Stored data entries
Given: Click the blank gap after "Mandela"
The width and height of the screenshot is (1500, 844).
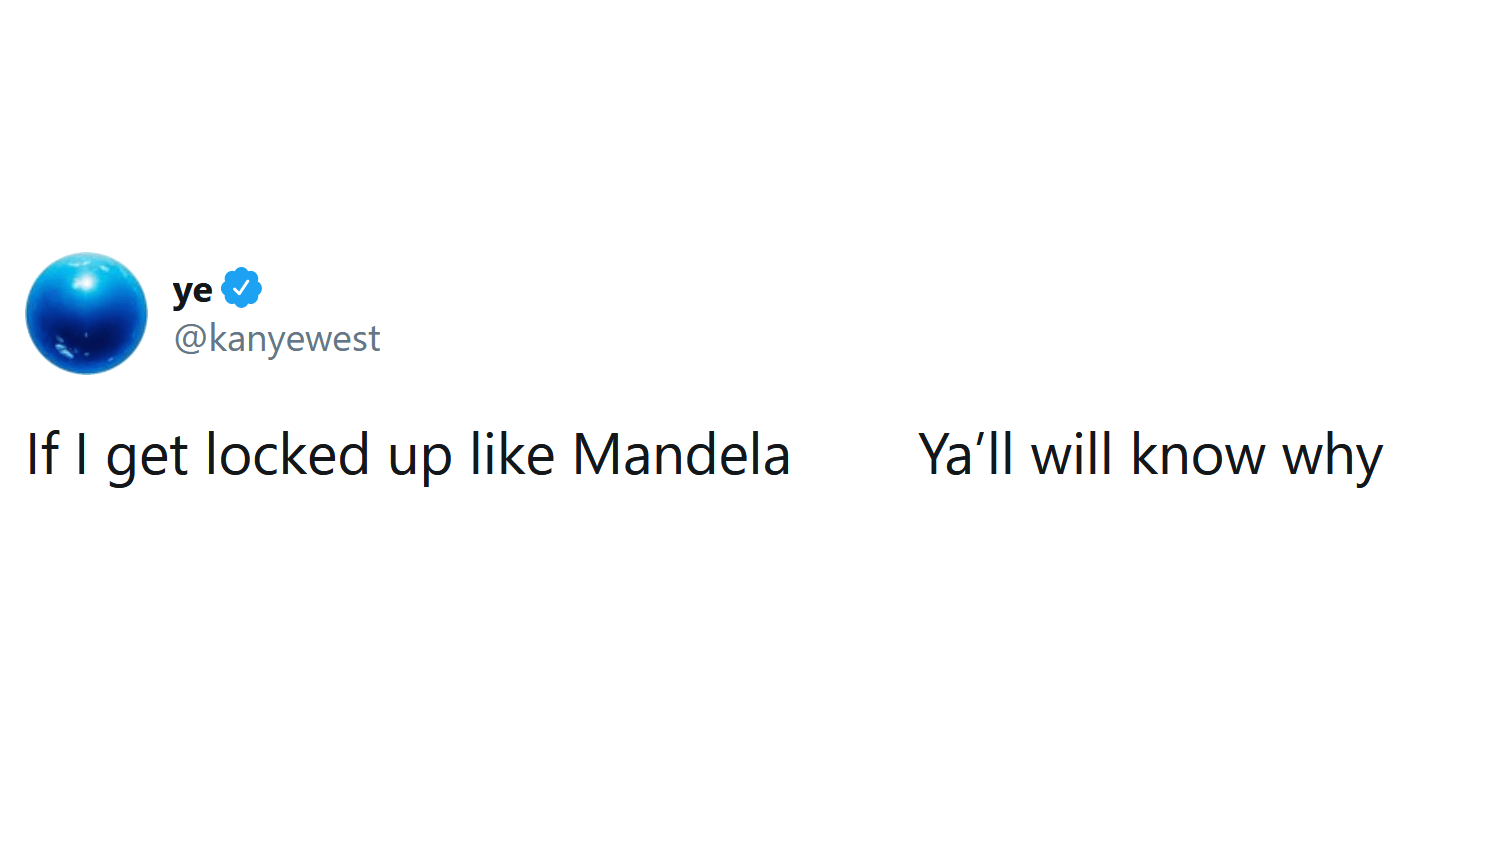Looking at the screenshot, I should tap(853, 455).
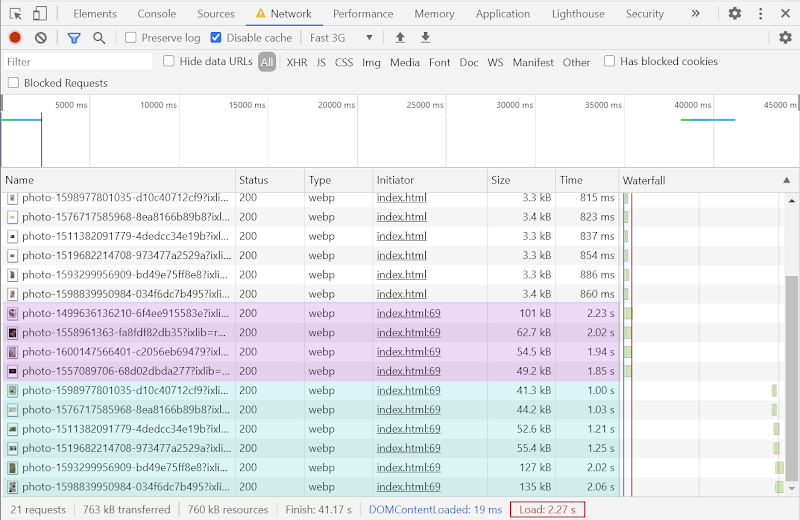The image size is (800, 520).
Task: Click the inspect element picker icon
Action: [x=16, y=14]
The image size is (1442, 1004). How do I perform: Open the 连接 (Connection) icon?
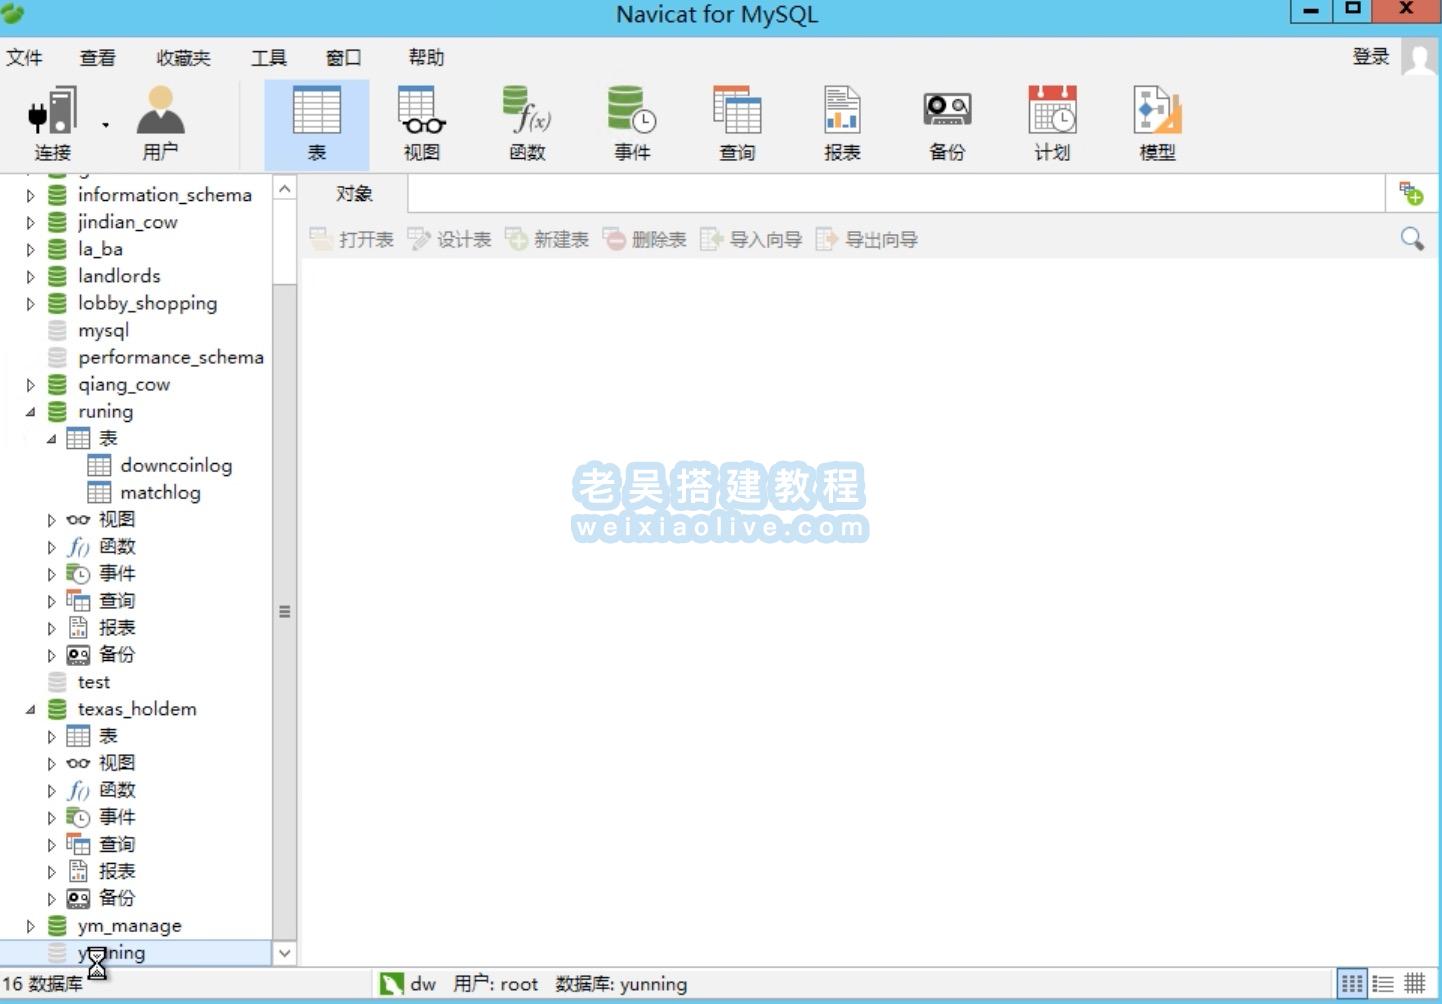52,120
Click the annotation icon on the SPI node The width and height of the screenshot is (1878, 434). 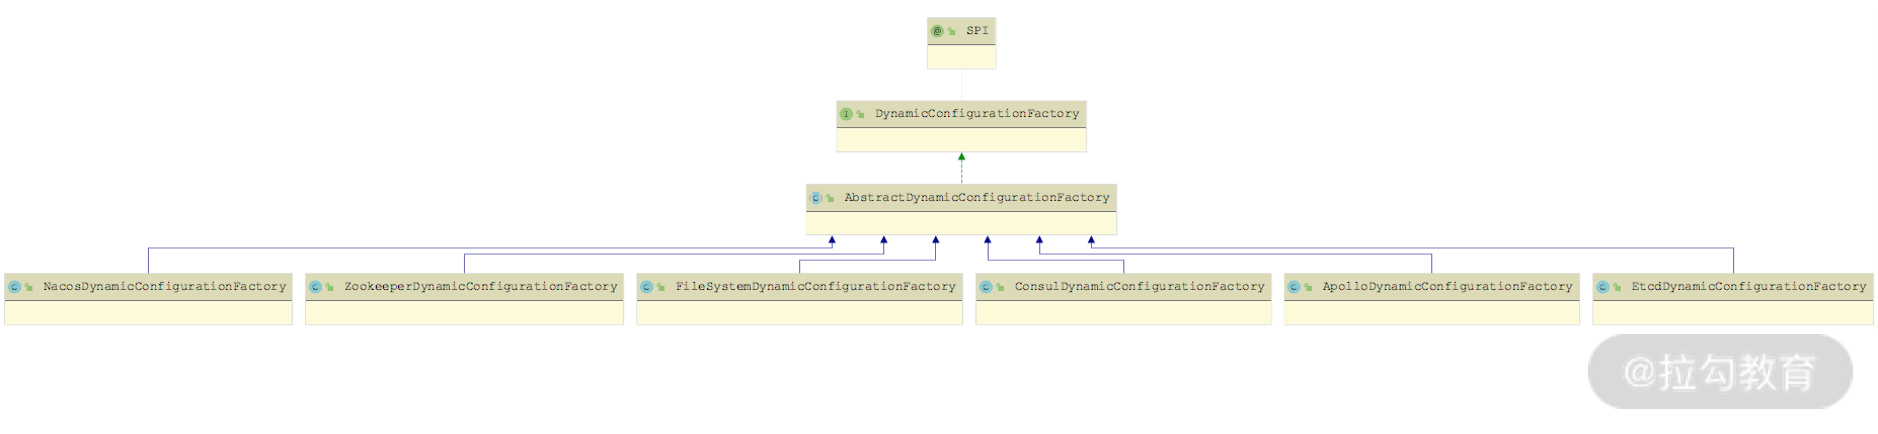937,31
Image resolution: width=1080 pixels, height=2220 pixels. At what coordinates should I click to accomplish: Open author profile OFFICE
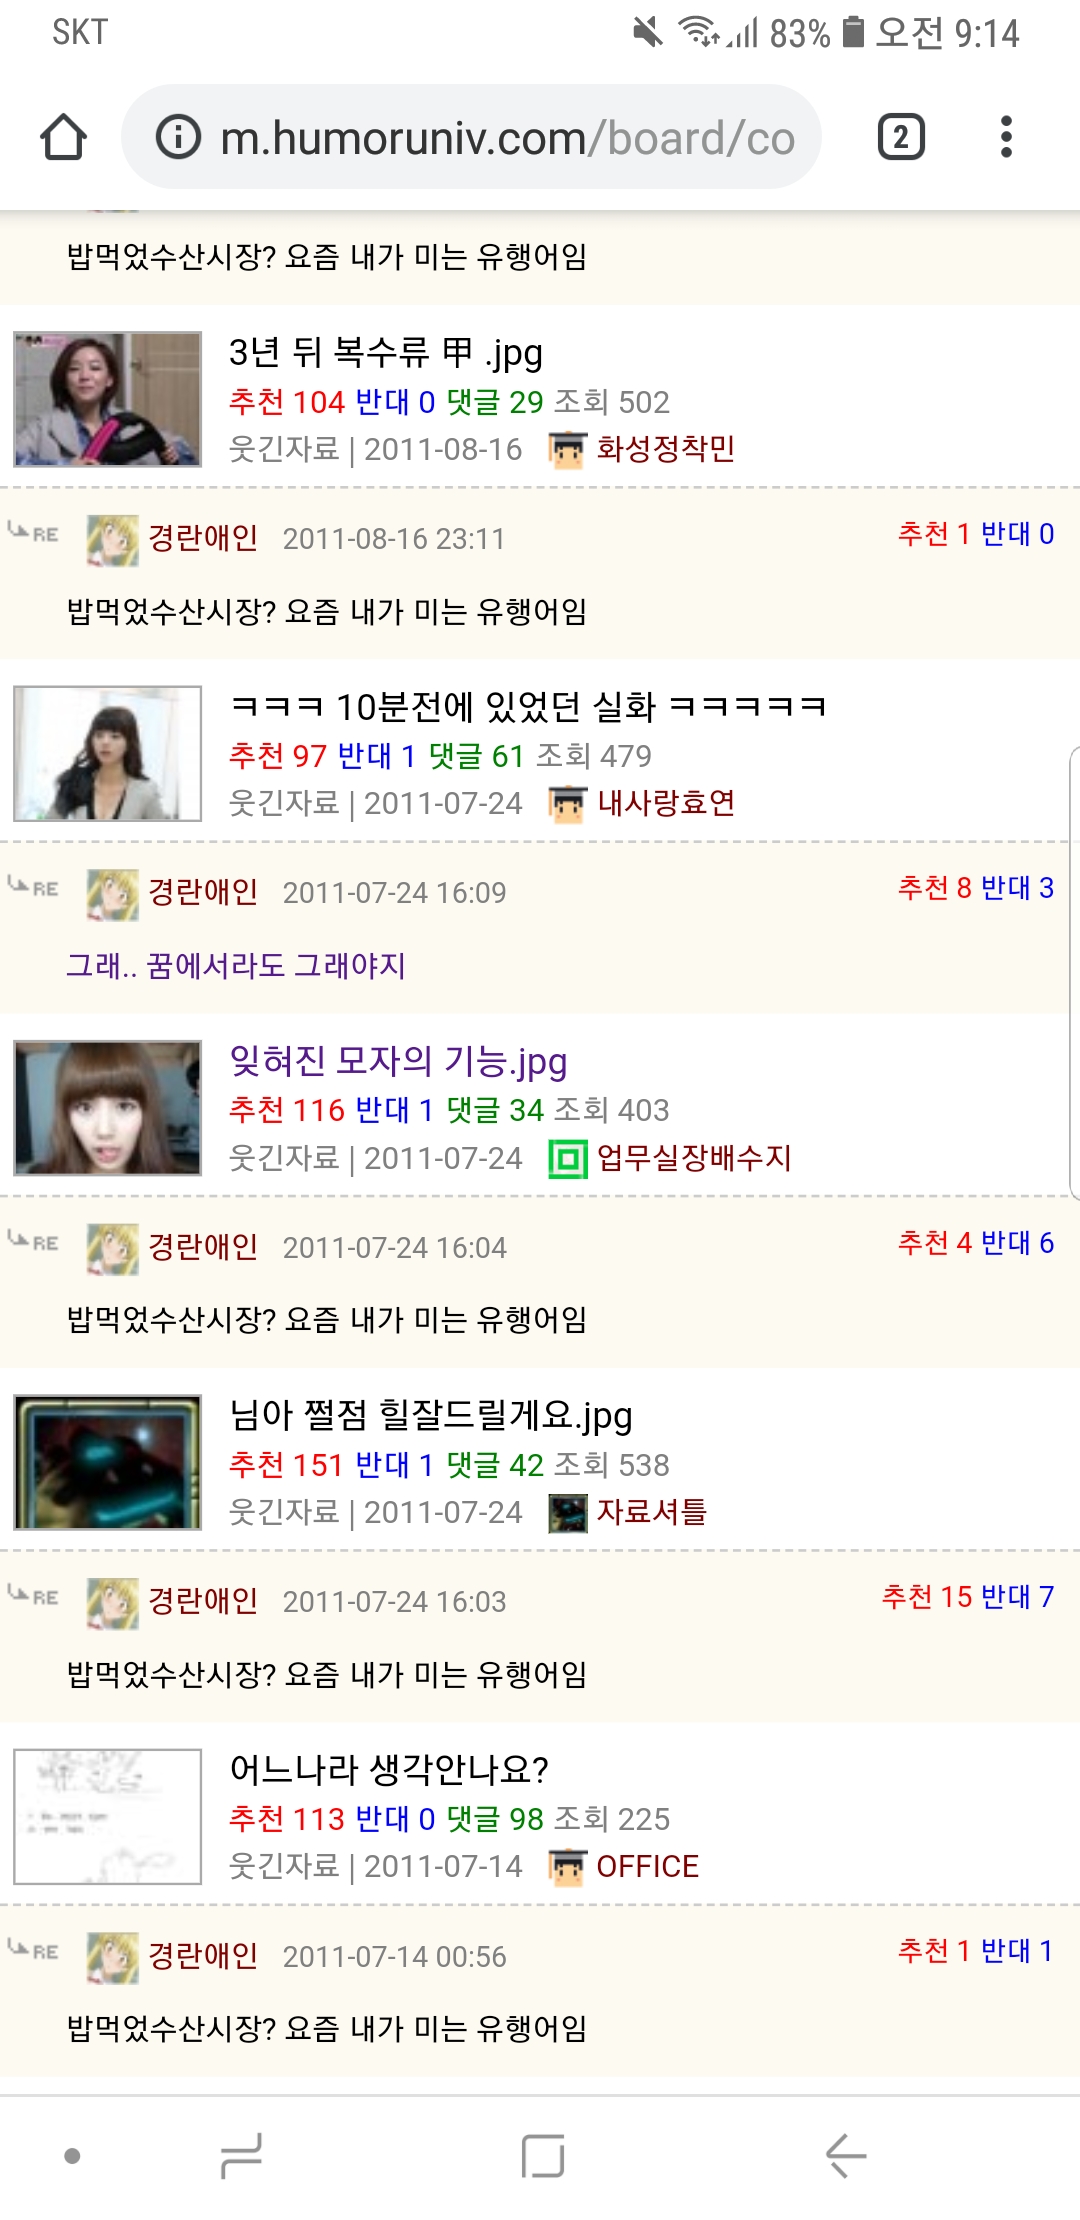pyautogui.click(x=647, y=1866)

**AIM OF THE TASK:**
Starting at the line that contains "Image resolution: width=1080", return every line through the end of the records above exactly as written, and return no pictures.

**RESULT OF THE TASK:**
Image resolution: width=1080 pixels, height=2220 pixels. At what coordinates should I click to accomplish: Open author profile OFFICE
pyautogui.click(x=647, y=1866)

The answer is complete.